Now, here comes a nice gadget. Based on the samples obtained for \texttt{contextpol} ($\beta_{\text{pol}}$), it is very easy to estimate our belief that $\beta_{\text{pol}}$ is indeed negative. We simply have to calculate the proportion of samples that were negative. That's all. For instance, with the code below, which reveals that the posterior probability of the proposition that $\beta_{\text{pol}} < 0$ is about 0.99375. This is very close to 1!  

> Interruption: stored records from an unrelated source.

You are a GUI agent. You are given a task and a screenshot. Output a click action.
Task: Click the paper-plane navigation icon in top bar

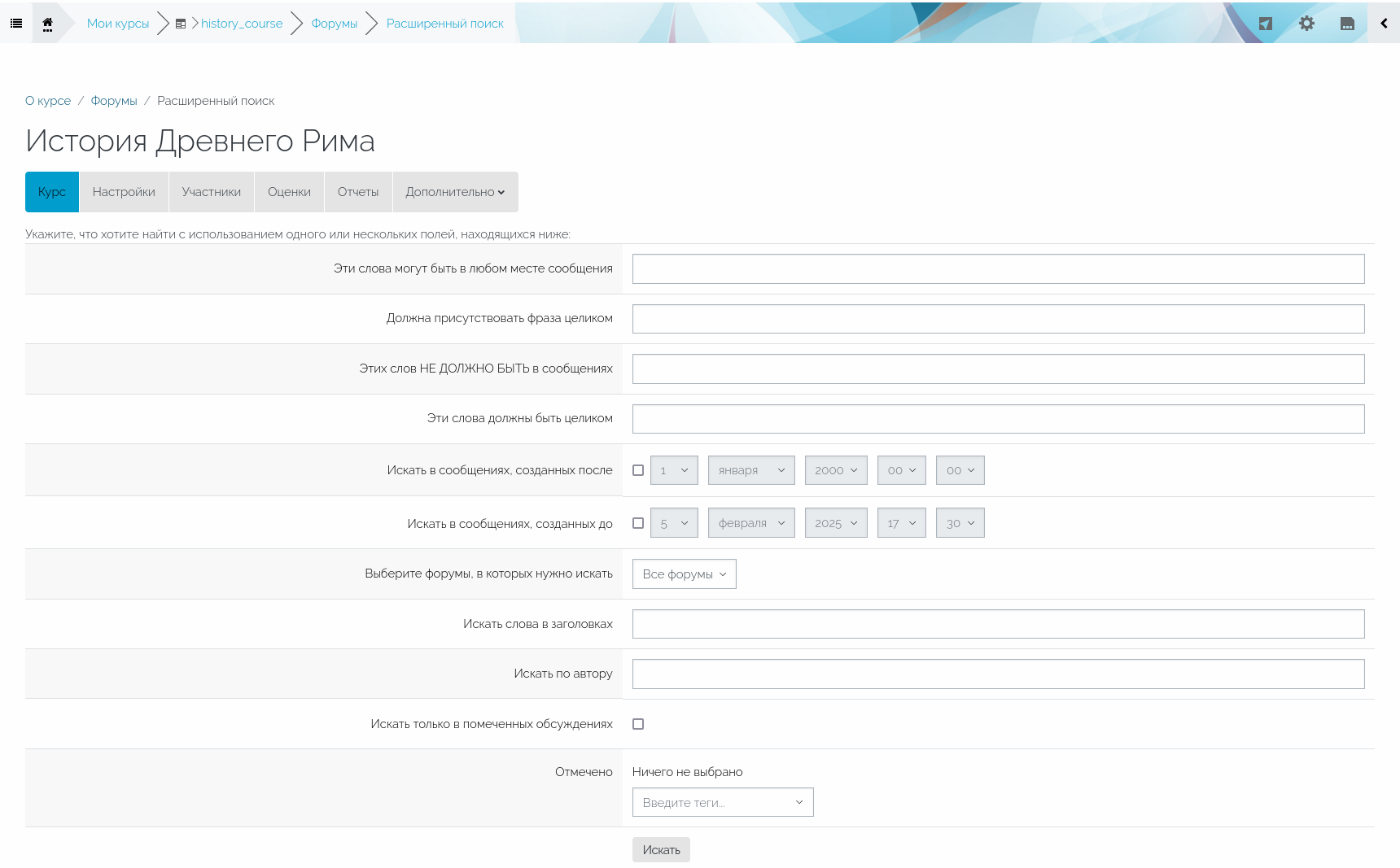tap(1265, 24)
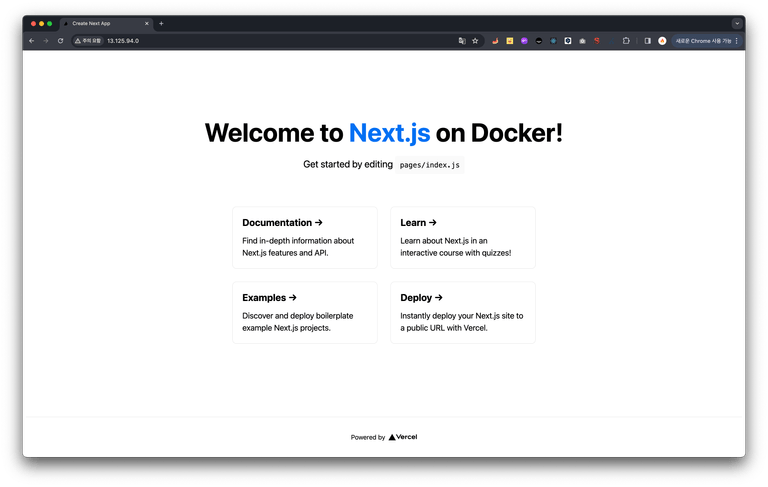Click the browser back arrow

(31, 41)
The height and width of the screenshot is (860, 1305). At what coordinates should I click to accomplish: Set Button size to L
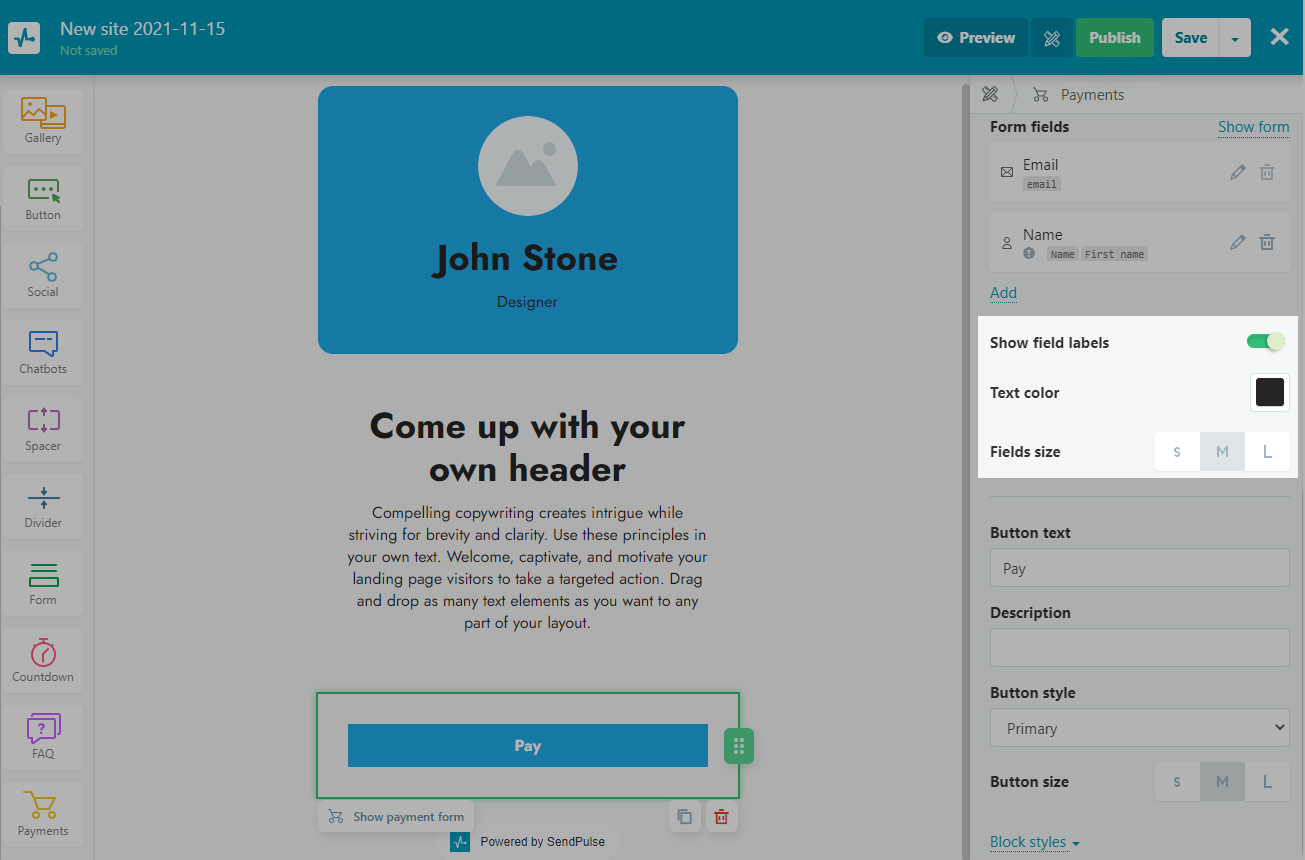(1267, 782)
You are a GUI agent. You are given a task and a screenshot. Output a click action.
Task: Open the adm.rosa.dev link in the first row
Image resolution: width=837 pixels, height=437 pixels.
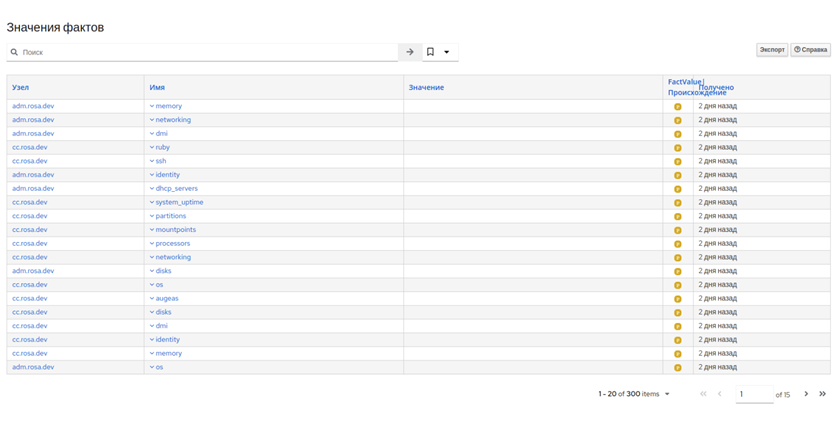pos(33,106)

\begin{minipage}[]{\textwidth}
\begin{lstlisting}[language=R]
# proportion of negative samples for parameter b_contextpol
# this number approximates P(b_contextpol < 0 | model, data)
mean(post_samples_FE$b_contextpol < 0) 
>0.99375
\end{lstlisting}
\end{minipage}

\vspace{-0.5cm}

As an interim summary, we have seen how to run a Bayesian regression analysis with the
\texttt{brms} package and how to deal with its output. We have also seen that the output can be interpreted in very intuitive ways (e.g., ``The probability of H1, given our model, priors, and data, is more than .99'').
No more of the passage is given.